─── DATASET EXCERPTS ───

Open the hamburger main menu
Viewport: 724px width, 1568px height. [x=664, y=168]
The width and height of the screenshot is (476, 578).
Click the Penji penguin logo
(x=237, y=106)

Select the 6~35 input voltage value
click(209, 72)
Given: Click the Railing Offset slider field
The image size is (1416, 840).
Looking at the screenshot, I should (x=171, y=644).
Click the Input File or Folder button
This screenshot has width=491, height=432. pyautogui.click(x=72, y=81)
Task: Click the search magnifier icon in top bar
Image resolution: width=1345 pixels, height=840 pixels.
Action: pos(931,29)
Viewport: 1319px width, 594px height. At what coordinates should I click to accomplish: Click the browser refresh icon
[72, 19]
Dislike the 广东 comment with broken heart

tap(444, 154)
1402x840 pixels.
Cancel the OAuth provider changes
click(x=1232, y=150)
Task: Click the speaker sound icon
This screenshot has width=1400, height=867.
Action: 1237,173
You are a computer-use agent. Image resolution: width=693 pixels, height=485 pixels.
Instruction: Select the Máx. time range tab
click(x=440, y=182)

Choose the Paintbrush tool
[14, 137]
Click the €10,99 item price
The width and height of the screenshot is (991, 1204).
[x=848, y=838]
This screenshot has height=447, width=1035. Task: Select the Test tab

───

PROBLEM TO SOLVE: Copy the records above exactly, starting at the line that contains "Image resolution: width=1345" and ending at the last line, and leave out all earlier lines.

TASK RESPONSE:
Image resolution: width=1345 pixels, height=840 pixels.
Action: pos(931,29)
Viewport: 1319px width, 594px height. At what coordinates should I click to accomplish: Click the browser refresh icon
[72, 19]
Dislike the 广东 comment with broken heart

tap(444, 154)
1402x840 pixels.
Cancel the OAuth provider changes
click(x=1232, y=150)
Task: Click the speaker sound icon
This screenshot has width=1400, height=867.
Action: 1237,173
You are a computer-use agent. Image resolution: width=693 pixels, height=485 pixels.
Instruction: Select the Máx. time range tab
click(x=440, y=182)

Choose the Paintbrush tool
[14, 137]
Click the €10,99 item price
The width and height of the screenshot is (991, 1204).
[x=848, y=838]
This screenshot has height=447, width=1035. Task: Select the Test tab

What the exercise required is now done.